Au début, on suit deux histoires, dans les années 1850. Celle de Charlie et Eli Sisters, deux frères chasseurs de primes, et celle de John Morris, détective à la recherche de Hermann Kermit Warm, un expert en chimie. Au premier abord, Audiard construit un parallélisme entre les deux duos, une opposition entre deux tueurs ordinaires et abrutis et deux intellectuels. Mais le film prend une autre dimension au fil du temps, notamment à partir du moment où les deux histoires se croisent. À partir de là, et par contraste entre les deux profils, on commence à voir apparaître la psychologie de chaque personnage, et ce qui les pousse à faire ce qu’ils font.
Ce qui détermine la relation préétablie entre les frères, c’est l’harmonie et l’accord dans leur travail, mais, à mesure que la relation entre les deux intellectuels gagne en affinité, celle des deux frères se dégrade. Le lien cassé dans cette fratrie se fait jour avec subtilité. Ponctuellement, quand ils évoquent la mort de leur père, on comprend que cela détermine ce qu’ils sont en grande partie : Charlie Sisters a tué à son père, et Eli porte comme un fardeau de ne pas l’avoir tué lui-même. C’est également à ce moment là que l’on apprend une information clé : Eli est l’aîné de la fratrie. C’est sur ce point que le film insiste. Audiard lui-même le dit : « C’est un film sur le fait d’être l’aîné ». Il y a toujours une espèce de conversation dans laquelle le personnage de Charlie veut aller dans une direction mais fait tout le contraire, et c’est son frère, Eli, qui vient régler tous ses problèmes.
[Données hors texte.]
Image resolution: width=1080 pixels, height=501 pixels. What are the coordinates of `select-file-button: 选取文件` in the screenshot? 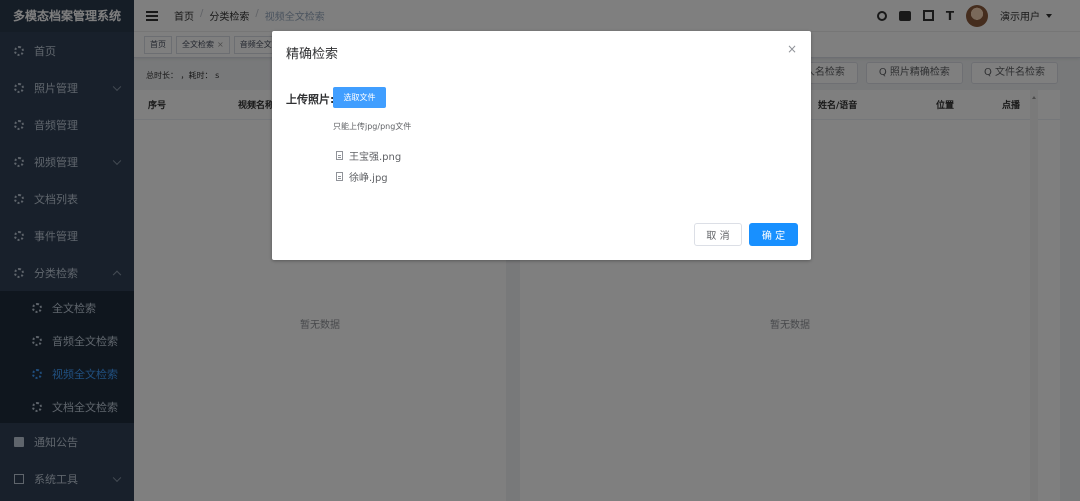 It's located at (360, 98).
Même si d’abord il semble manquer de courage par rapport à Charlie, c’est finalement lui qui s’en sort le mieux et qui, d’une certaine manière, les fait avancer.
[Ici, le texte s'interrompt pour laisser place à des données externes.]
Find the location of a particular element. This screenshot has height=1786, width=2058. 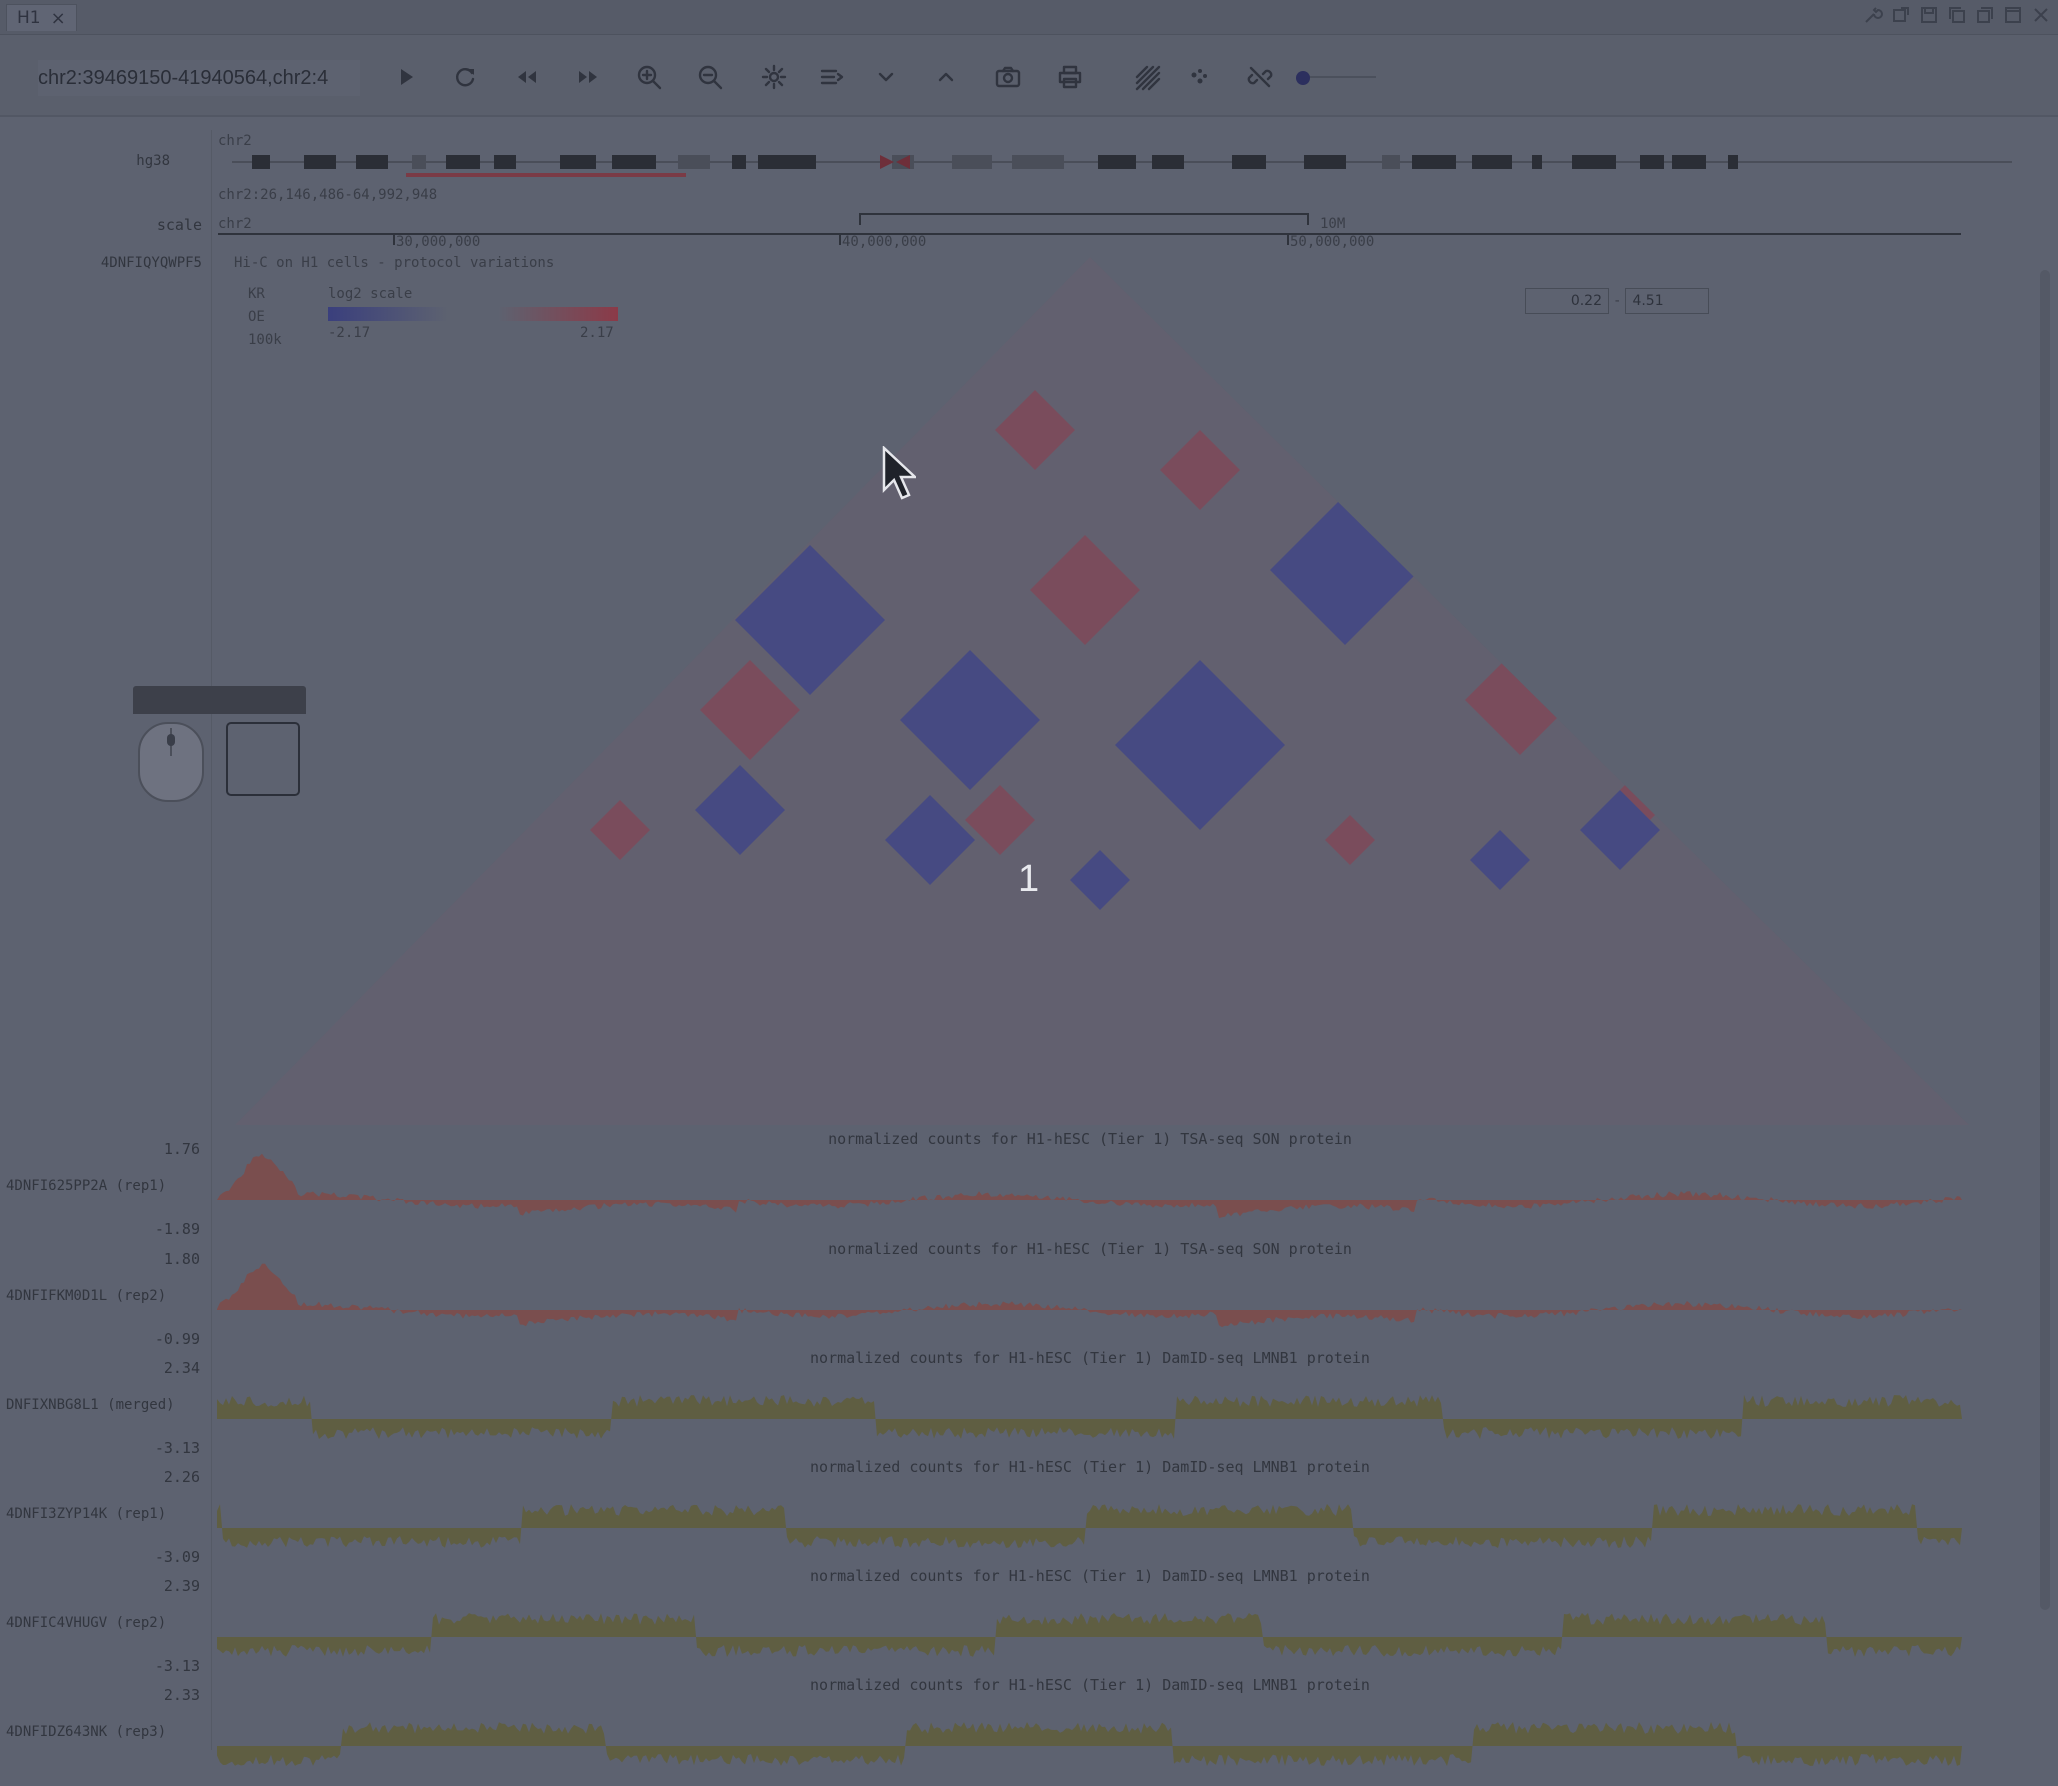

Le passage où les quatre personnages s’allient semble marquer le début d’une nouvelle société. Mais cette union remet seulement en cause la trajectoire des Frères Sisters. On comprend à travers la naïveté et les rêves d’utopie de Morris et Warm que les frères Sisters, ou au moins Eli, envisagent autre chose que de remplir leur mission. La naissance d’une nouvelle fratrie, avec tous les quatre, serait donc attendue. Mais contrairement à cela, quand Charlie doit cohabiter avec d’autres personnes et ses idéaux, c’est lui qui gâche tout. C’est là qu’Audiard illustre la métaphore la plus lisible du film: « Il suffit de la cupidité d’une seule personne pour détruire les rêves des autres ». On en arrive à se demander si, dans un sens, le réalisateur n’essaie pas de civiliser le western, c’est-à-dire d’inhiber la violence par la culture, avant de constater l’échec d’une telle tentative.
La fin du film est une sorte de « deus ex machina ». Les conflits disparaissent un peu comme par magie, et les protagonistes rentrent chez leur mère. Dans une illustration du complexe d’Oedipe sortie de nulle part, le personnage d’Eli cherche à tuer son père symbolique, puisqu’il n’a pas tué son vrai père. Cependant, les deux sont morts, et même s’il ne les a pas tué, il n’a plus qu’à rentrer chez lui avec son frère. Au fond, on comprend que c’est le personnage d’Eli qui avait besoin de ce détour pour rentrer à la maison. L’objet principal est finalement la vision de la famille à travers les yeux de l’aîné des Sisters. On dirait qu’il trouve dans sa famille la communauté idyllique qu’il voulait construire avec les deux autres. Il réalise son rêve d’avoir une famille, pas celui de changer de vie.